*INPUT DATA:*
■ ■ ■ ■ ■ ■ ■

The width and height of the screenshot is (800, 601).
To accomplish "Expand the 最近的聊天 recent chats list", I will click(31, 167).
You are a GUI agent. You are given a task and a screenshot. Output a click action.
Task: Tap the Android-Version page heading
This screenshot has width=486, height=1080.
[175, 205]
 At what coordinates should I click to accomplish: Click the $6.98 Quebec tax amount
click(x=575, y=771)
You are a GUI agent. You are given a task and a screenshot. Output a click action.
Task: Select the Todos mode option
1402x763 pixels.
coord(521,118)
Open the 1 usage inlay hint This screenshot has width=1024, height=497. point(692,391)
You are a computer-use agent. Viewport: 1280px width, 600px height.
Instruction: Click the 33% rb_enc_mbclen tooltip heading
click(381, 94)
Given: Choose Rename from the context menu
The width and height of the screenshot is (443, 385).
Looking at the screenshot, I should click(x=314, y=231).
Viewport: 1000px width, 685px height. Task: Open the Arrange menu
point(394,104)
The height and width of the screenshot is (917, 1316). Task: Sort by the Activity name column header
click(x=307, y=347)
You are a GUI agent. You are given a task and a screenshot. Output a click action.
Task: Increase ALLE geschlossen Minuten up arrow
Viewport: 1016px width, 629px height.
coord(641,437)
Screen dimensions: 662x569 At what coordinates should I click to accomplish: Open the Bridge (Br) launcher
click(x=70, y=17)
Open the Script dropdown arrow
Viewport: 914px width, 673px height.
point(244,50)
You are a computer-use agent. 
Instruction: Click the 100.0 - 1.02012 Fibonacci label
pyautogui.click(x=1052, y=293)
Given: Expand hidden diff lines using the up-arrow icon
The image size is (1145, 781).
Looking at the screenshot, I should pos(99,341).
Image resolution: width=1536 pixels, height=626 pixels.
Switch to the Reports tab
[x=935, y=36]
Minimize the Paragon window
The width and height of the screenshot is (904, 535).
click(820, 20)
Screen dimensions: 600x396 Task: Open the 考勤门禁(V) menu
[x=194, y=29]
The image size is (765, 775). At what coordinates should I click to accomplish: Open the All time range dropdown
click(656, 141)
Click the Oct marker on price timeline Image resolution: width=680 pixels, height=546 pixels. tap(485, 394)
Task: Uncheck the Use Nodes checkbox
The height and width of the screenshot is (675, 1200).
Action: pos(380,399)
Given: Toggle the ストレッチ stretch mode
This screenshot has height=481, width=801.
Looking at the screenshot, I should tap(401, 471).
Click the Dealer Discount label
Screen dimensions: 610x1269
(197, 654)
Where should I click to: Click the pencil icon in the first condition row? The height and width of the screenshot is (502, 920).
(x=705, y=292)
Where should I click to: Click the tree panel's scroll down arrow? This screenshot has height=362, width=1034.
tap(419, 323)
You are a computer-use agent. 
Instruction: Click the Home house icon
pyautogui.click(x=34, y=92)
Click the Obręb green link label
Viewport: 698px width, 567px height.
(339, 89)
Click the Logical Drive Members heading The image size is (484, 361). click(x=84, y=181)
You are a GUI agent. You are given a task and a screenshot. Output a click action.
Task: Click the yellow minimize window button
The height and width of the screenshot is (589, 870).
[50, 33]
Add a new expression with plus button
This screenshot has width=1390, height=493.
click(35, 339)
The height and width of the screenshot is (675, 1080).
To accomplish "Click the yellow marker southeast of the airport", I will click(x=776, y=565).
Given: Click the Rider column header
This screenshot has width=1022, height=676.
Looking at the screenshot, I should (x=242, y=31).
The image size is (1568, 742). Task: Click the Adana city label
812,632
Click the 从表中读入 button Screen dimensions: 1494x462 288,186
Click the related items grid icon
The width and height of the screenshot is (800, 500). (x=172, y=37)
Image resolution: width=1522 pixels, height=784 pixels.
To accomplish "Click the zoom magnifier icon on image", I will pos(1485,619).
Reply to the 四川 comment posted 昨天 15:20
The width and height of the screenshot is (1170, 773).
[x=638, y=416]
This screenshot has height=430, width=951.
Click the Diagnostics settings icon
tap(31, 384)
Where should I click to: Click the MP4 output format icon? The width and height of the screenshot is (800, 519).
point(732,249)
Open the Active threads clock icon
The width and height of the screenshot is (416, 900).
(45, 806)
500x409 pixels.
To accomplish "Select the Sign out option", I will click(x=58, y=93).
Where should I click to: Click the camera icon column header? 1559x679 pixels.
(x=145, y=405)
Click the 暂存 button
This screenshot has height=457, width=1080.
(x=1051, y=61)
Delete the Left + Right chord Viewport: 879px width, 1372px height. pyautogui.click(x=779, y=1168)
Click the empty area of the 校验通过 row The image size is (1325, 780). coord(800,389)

■ ■ ■ ■ ■ ■ ■

*WORK ORDER:*
Copy every line of the material exactly, keeping all of it.

*OUTPUT BELOW:*
The width and height of the screenshot is (800, 601).
To accomplish "Expand the 最近的聊天 recent chats list", I will click(31, 167).
You are a GUI agent. You are given a task and a screenshot. Output a click action.
Task: Tap the Android-Version page heading
This screenshot has width=486, height=1080.
[175, 205]
 At what coordinates should I click to accomplish: Click the $6.98 Quebec tax amount
click(x=575, y=771)
You are a GUI agent. You are given a task and a screenshot. Output a click action.
Task: Select the Todos mode option
1402x763 pixels.
coord(521,118)
Open the 1 usage inlay hint This screenshot has width=1024, height=497. point(692,391)
You are a computer-use agent. Viewport: 1280px width, 600px height.
Instruction: Click the 33% rb_enc_mbclen tooltip heading
click(381, 94)
Given: Choose Rename from the context menu
The width and height of the screenshot is (443, 385).
Looking at the screenshot, I should click(x=314, y=231).
Viewport: 1000px width, 685px height. Task: Open the Arrange menu
point(394,104)
The height and width of the screenshot is (917, 1316). Task: Sort by the Activity name column header
click(x=307, y=347)
You are a GUI agent. You are given a task and a screenshot. Output a click action.
Task: Increase ALLE geschlossen Minuten up arrow
Viewport: 1016px width, 629px height.
coord(641,437)
Screen dimensions: 662x569 At what coordinates should I click to accomplish: Open the Bridge (Br) launcher
click(x=70, y=17)
Open the Script dropdown arrow
Viewport: 914px width, 673px height.
point(244,50)
You are a computer-use agent. 
Instruction: Click the 100.0 - 1.02012 Fibonacci label
pyautogui.click(x=1052, y=293)
Given: Expand hidden diff lines using the up-arrow icon
The image size is (1145, 781).
Looking at the screenshot, I should pos(99,341).
Image resolution: width=1536 pixels, height=626 pixels.
Switch to the Reports tab
[x=935, y=36]
Minimize the Paragon window
The width and height of the screenshot is (904, 535).
click(820, 20)
Screen dimensions: 600x396 Task: Open the 考勤门禁(V) menu
[x=194, y=29]
The image size is (765, 775). At what coordinates should I click to accomplish: Open the All time range dropdown
click(656, 141)
Click the Oct marker on price timeline Image resolution: width=680 pixels, height=546 pixels. tap(485, 394)
Task: Uncheck the Use Nodes checkbox
The height and width of the screenshot is (675, 1200).
Action: pos(380,399)
Given: Toggle the ストレッチ stretch mode
This screenshot has height=481, width=801.
Looking at the screenshot, I should tap(401, 471).
Click the Dealer Discount label
Screen dimensions: 610x1269
(197, 654)
Where should I click to: Click the pencil icon in the first condition row? The height and width of the screenshot is (502, 920).
(x=705, y=292)
Where should I click to: Click the tree panel's scroll down arrow? This screenshot has height=362, width=1034.
tap(419, 323)
You are a computer-use agent. 
Instruction: Click the Home house icon
pyautogui.click(x=34, y=92)
Click the Obręb green link label
Viewport: 698px width, 567px height.
(339, 89)
Click the Logical Drive Members heading The image size is (484, 361). click(x=84, y=181)
You are a GUI agent. You are given a task and a screenshot. Output a click action.
Task: Click the yellow minimize window button
The height and width of the screenshot is (589, 870).
[50, 33]
Add a new expression with plus button
This screenshot has width=1390, height=493.
click(35, 339)
The height and width of the screenshot is (675, 1080).
To accomplish "Click the yellow marker southeast of the airport", I will click(x=776, y=565).
Given: Click the Rider column header
This screenshot has width=1022, height=676.
Looking at the screenshot, I should (x=242, y=31).
The image size is (1568, 742). Task: Click the Adana city label
812,632
Click the 从表中读入 button Screen dimensions: 1494x462 288,186
Click the related items grid icon
The width and height of the screenshot is (800, 500). (x=172, y=37)
Image resolution: width=1522 pixels, height=784 pixels.
To accomplish "Click the zoom magnifier icon on image", I will pos(1485,619).
Reply to the 四川 comment posted 昨天 15:20
The width and height of the screenshot is (1170, 773).
[x=638, y=416]
This screenshot has height=430, width=951.
Click the Diagnostics settings icon
tap(31, 384)
Where should I click to: Click the MP4 output format icon? The width and height of the screenshot is (800, 519).
point(732,249)
Open the Active threads clock icon
The width and height of the screenshot is (416, 900).
(45, 806)
500x409 pixels.
To accomplish "Select the Sign out option", I will click(x=58, y=93).
Where should I click to: Click the camera icon column header? 1559x679 pixels.
(x=145, y=405)
Click the 暂存 button
This screenshot has height=457, width=1080.
(x=1051, y=61)
Delete the Left + Right chord Viewport: 879px width, 1372px height. pyautogui.click(x=779, y=1168)
Click the empty area of the 校验通过 row The image size is (1325, 780). coord(800,389)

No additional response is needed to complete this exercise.